Abbiamo bisogno di crescere professionalmente insieme, creando e utilizzando opportunità di interazione e di scambio al di là della singola scuola, attraverso un continuo collegamento tra insegnanti di scuole diverse; abbiamo bisogno di confrontare idee ed esperienze con “amici critici”, nello spirito dell’ “amico critico”; di costruire, sperimentare e mettere in rete pratiche didattiche di qualità; di organizzare archivi didattici; di disporre di informazioni, di analisi valutative, di strumentazione aggiornata.

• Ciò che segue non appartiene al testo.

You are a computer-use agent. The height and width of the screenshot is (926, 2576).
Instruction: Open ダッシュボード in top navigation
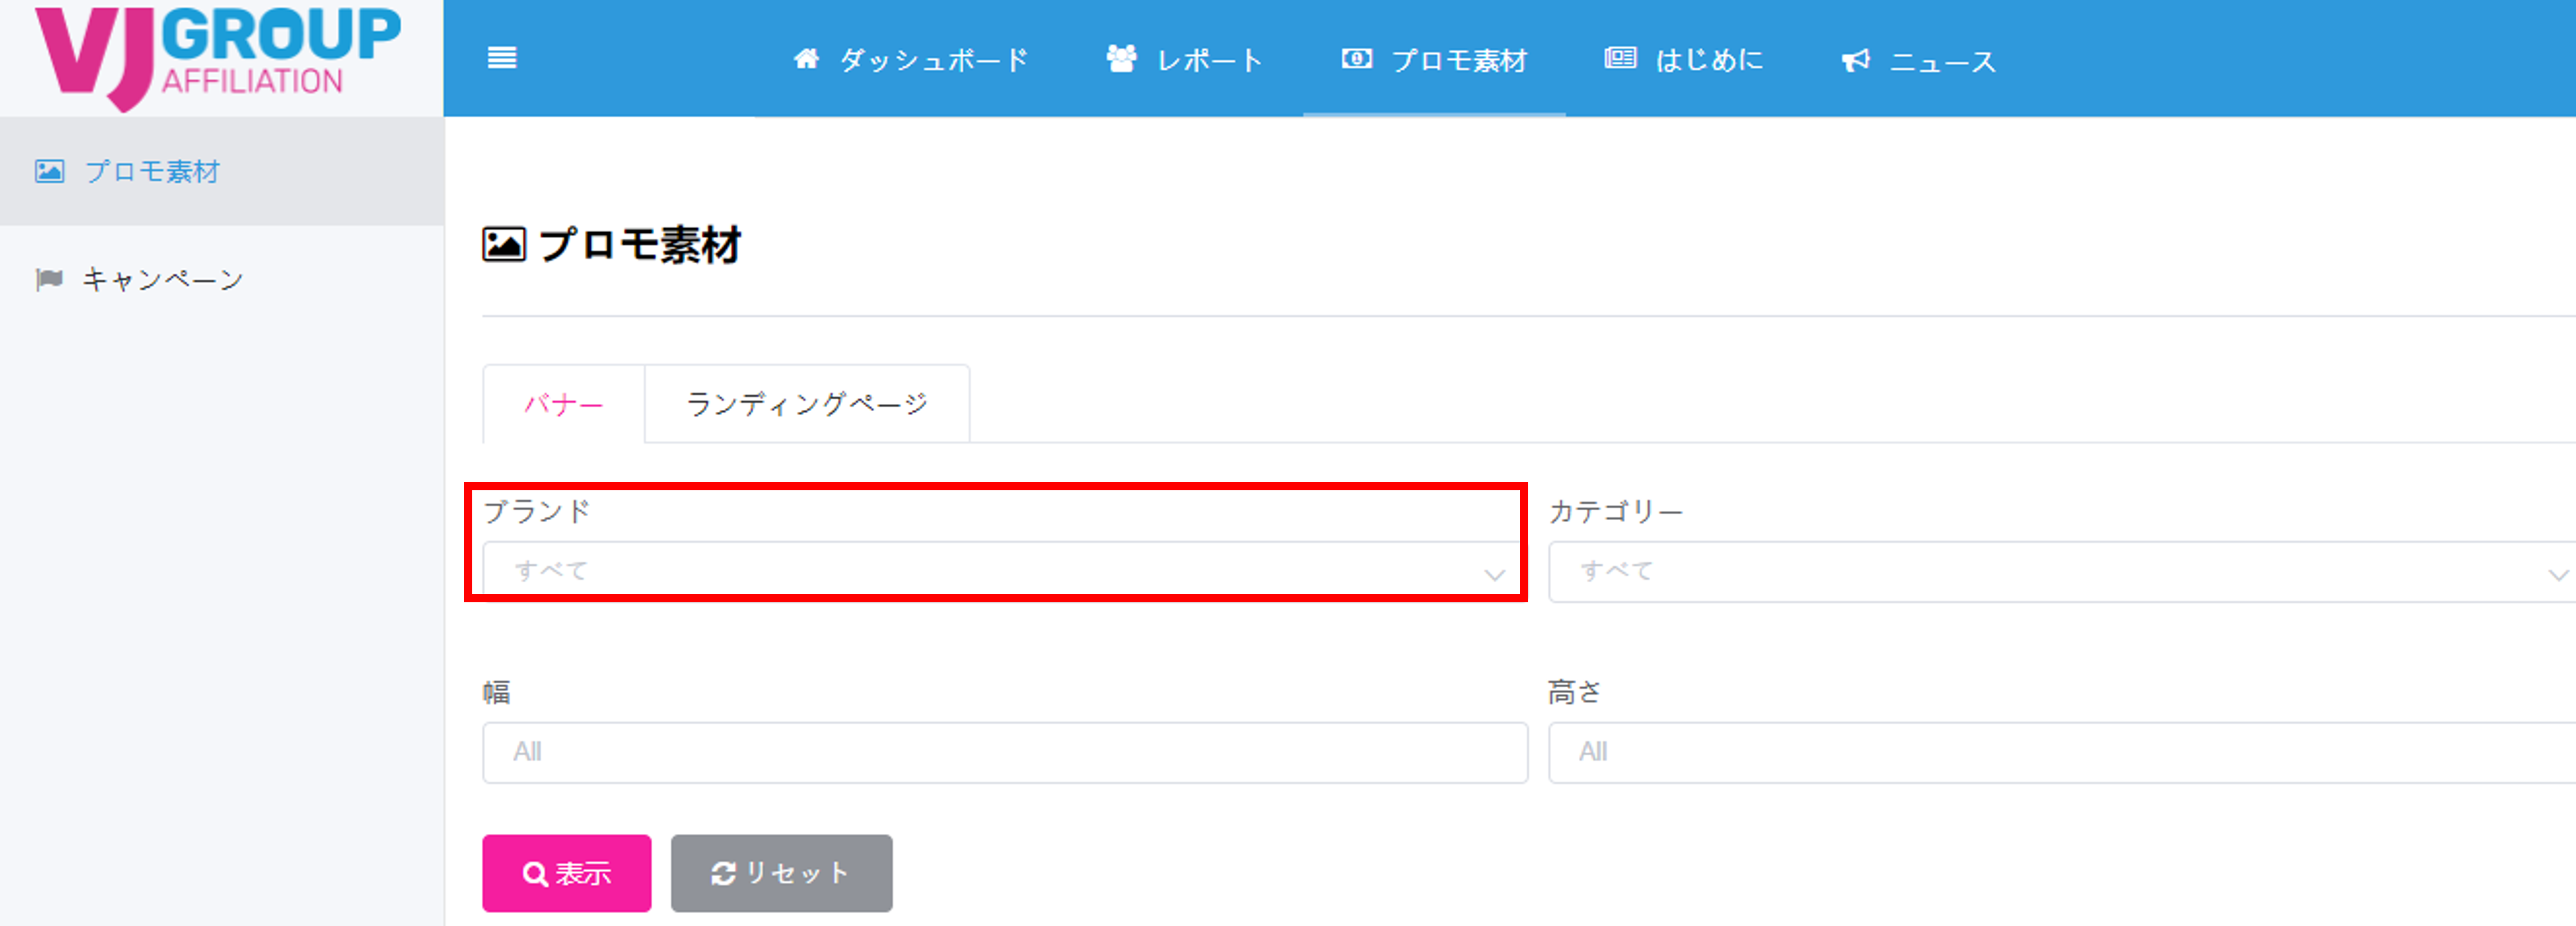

Abbiamo bisogno di spazi attrezzati e dedicati; di reti tecnologiche e di interazione reale, però sorrette, sia le reti tecnologiche che le situazioni di interazione reale, da un impianto culturale e progettuale di profilo alto.
Dobbiamo
cercare di andare oltre l’aggiornamento: dal momento che la formazione non
è merce a buon mercato – come qualcuno, purtroppo, continua a
ritenere - dobbiamo puntare
sulla
ri-definizione
della professionalità docente nella scuola dell’autonomia e sulla costruzione
di contesti per livelli alti di professionalizzazione.
E’ necessario
farlo; possiamo farlo con il sostegno di tutti: possiamo tutti contribuire
perché le scuole diventino, esse stesse, esse per prime, laboratori di sviluppo
professionale. La ripresa del CIDI, con questo convegno, è nata così: dal
bisogno comune di cominciare a riflettere insieme sui processi innovativi
che stanno rifondando il sistema-scuola nel nostro paese. Ma davanti a noi,
e dentro di noi, le sfide sono quelle di sempre: la sfida della dignità
e della qualità del nostro lavoro, della dinamicità, della molteplicità, della
creatività, dell’autonomia. Se volete, della democrazia, cioè del rispetto
e della valorizzazione delle persone.